◆ **Objective**
Copy the rows below word for word, starting at the line that contains "Where should I click to: Follow" and ending at the line that contains "tap(337, 178)", with both of those lines included.

+++ Data shown +++

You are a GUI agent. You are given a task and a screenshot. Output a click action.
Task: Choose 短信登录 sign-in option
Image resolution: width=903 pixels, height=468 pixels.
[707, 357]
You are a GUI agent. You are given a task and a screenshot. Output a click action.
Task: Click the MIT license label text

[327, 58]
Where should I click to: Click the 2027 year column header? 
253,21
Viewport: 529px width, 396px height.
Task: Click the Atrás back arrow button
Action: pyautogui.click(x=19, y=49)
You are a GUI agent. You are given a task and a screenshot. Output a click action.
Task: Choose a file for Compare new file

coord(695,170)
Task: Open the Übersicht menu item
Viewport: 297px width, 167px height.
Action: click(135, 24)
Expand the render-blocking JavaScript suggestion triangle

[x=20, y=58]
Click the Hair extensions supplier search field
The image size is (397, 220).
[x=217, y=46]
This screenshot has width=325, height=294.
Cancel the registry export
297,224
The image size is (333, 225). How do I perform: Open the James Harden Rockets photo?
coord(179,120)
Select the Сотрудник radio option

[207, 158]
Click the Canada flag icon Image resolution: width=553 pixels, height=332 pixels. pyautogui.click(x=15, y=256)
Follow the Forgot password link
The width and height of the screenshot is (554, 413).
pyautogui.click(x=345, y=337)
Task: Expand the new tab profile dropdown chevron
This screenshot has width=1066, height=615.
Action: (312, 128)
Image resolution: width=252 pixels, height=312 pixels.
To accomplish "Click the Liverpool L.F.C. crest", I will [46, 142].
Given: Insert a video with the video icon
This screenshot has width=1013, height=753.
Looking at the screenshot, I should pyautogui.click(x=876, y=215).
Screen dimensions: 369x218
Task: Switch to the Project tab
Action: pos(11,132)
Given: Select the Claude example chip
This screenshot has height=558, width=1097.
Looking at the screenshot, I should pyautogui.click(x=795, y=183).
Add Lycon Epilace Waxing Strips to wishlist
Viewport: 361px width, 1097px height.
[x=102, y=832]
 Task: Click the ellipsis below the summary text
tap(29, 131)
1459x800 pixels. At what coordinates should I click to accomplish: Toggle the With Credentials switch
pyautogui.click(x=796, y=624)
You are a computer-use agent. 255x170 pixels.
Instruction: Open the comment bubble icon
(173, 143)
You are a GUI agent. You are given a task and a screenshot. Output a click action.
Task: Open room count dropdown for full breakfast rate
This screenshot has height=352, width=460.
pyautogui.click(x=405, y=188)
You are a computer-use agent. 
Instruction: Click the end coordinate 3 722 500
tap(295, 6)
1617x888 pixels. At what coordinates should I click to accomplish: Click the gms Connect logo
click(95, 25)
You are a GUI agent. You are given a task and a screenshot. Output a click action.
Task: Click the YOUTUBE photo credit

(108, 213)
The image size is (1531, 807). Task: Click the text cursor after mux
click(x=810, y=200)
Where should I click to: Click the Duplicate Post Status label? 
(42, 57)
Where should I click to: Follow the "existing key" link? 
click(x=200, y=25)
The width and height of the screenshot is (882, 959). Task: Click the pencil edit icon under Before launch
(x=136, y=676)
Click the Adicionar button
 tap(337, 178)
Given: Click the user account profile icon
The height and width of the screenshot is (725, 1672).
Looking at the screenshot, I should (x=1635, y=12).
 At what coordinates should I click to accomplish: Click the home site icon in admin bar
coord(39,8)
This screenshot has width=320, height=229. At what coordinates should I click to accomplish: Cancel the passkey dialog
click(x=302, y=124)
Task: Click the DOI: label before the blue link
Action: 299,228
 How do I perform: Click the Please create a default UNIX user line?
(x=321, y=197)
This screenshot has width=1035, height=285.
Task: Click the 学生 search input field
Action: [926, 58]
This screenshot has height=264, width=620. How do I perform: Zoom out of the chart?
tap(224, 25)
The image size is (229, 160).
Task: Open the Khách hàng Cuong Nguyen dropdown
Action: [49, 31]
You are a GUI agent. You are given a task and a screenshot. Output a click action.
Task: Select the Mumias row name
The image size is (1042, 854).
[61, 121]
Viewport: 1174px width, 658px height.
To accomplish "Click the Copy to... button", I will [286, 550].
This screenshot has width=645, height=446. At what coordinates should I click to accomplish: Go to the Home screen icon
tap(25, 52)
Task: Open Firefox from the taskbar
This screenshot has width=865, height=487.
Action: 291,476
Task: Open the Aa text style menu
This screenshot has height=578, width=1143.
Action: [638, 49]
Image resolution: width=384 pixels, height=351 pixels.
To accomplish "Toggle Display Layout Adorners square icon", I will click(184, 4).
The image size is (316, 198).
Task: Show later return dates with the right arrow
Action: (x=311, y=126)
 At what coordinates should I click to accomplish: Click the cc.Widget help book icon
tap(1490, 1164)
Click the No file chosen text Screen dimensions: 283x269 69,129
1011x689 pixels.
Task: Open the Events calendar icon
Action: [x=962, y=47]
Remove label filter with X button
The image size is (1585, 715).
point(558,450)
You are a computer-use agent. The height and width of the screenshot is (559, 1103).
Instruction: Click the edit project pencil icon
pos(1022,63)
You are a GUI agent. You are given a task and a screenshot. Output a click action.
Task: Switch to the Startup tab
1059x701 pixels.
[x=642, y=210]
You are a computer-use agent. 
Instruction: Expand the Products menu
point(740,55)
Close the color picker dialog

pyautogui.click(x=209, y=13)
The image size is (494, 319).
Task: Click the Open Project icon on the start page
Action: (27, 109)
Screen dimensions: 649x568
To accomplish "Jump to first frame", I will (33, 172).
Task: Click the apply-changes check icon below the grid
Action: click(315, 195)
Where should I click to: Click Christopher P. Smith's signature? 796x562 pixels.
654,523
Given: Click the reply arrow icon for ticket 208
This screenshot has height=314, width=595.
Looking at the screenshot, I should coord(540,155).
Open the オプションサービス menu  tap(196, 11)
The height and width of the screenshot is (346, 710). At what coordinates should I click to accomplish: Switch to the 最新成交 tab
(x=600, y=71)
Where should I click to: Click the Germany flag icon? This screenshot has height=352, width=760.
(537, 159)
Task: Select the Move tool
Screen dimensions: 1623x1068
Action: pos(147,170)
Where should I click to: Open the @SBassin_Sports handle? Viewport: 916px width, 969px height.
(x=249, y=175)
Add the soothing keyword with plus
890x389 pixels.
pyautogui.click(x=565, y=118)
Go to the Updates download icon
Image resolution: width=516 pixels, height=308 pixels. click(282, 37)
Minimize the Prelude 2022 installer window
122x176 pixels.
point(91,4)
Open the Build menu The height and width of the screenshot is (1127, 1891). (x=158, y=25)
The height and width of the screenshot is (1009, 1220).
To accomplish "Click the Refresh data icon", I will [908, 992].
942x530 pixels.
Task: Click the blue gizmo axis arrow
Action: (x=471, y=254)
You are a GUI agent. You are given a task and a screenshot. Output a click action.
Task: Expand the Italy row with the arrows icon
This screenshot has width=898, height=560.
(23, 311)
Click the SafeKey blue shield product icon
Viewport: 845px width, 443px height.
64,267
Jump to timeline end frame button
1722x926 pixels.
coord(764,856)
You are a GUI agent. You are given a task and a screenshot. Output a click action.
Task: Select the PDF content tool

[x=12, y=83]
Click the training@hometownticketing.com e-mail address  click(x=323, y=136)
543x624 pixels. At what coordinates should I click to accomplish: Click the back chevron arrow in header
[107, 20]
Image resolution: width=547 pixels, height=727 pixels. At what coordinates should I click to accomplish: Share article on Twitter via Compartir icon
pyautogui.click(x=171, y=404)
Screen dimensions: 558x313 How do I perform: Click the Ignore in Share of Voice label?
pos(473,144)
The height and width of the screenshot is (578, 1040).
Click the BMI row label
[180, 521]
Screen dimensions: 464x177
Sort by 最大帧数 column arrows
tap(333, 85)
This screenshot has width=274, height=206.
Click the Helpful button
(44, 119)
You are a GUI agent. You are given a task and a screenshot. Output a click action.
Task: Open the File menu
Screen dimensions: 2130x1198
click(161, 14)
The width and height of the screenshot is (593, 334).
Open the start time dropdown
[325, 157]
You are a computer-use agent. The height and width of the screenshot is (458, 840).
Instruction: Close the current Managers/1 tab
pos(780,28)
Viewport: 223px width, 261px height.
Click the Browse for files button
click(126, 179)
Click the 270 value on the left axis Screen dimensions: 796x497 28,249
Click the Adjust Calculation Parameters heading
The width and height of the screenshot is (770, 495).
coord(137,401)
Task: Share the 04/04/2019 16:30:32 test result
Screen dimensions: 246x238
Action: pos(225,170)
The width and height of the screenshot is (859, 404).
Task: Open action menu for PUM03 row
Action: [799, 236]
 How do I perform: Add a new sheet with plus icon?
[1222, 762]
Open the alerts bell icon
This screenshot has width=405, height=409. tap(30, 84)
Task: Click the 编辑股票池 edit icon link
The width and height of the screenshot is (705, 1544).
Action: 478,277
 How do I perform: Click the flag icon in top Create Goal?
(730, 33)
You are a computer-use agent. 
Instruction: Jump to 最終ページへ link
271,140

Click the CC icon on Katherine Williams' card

+++

◆ **Correct result**
Where should I click to: Follow the "existing key" link? 
click(x=200, y=25)
The width and height of the screenshot is (882, 959). Task: Click the pencil edit icon under Before launch
(x=136, y=676)
Click the Adicionar button
 tap(337, 178)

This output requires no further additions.